→ **Given problem**: Write out each of the entries below word for word, leaving out the pictures.

→ **Recorded information**:
▼▼▼
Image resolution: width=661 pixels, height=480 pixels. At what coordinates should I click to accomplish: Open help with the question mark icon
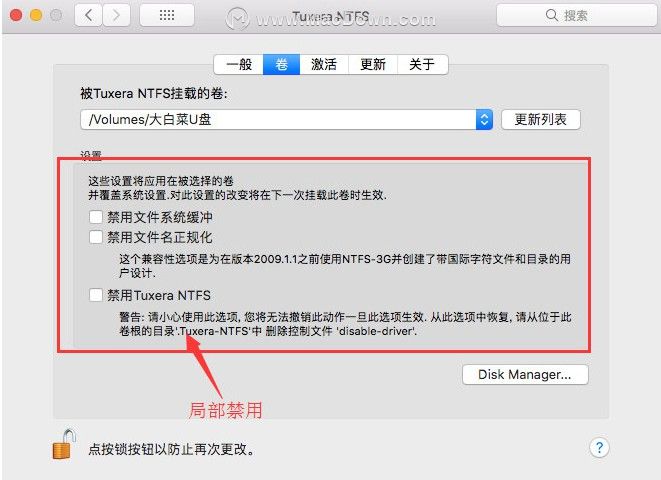599,448
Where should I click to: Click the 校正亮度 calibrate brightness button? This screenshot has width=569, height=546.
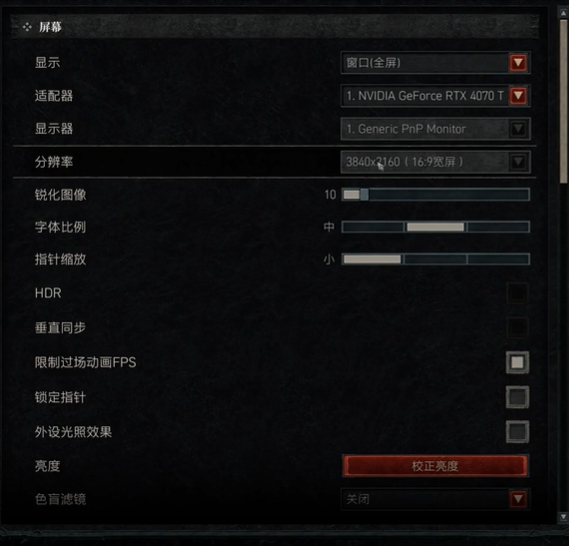[x=435, y=465]
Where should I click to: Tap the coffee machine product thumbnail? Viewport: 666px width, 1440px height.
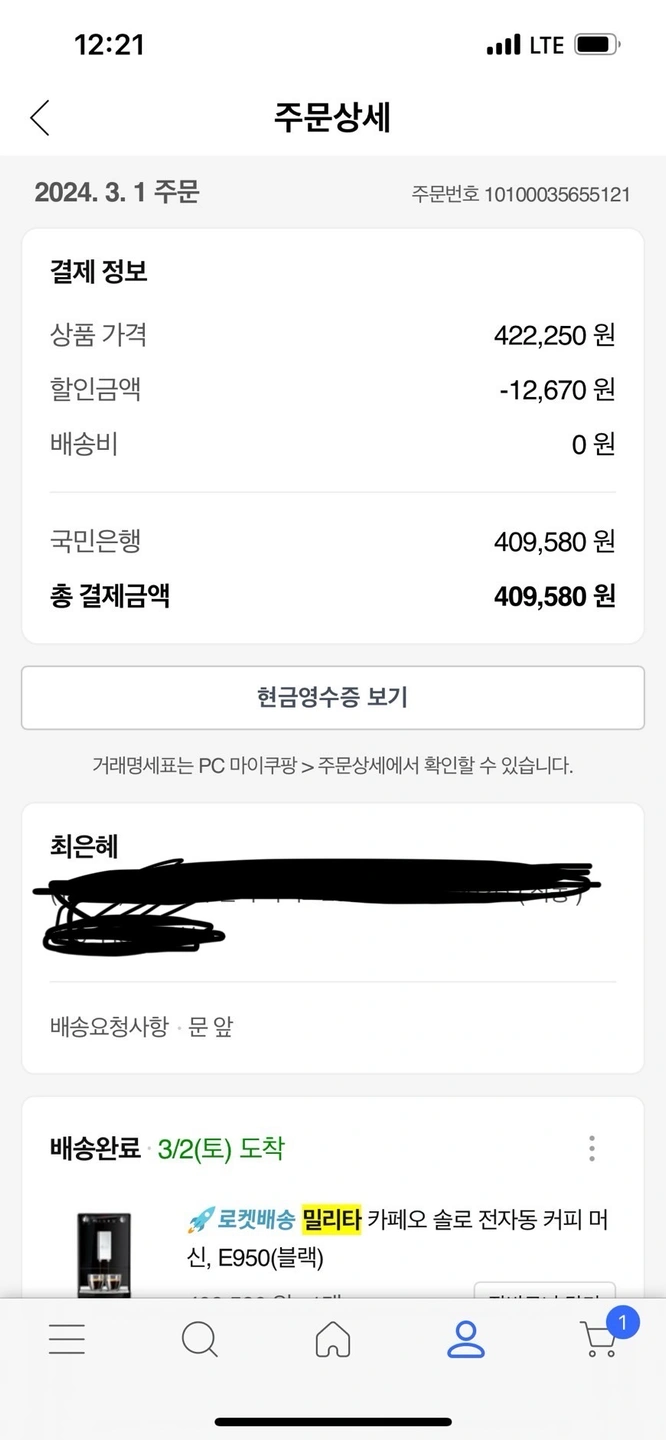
▲▲▲
→ **Complete output**:
Image resolution: width=661 pixels, height=480 pixels. At what coordinates should I click to accomplish: Open help with the question mark icon
599,448
Where should I click to: Click the 校正亮度 calibrate brightness button? This screenshot has width=569, height=546.
[x=435, y=465]
Where should I click to: Tap the coffee machine product thumbnail? Viewport: 666px width, 1440px height.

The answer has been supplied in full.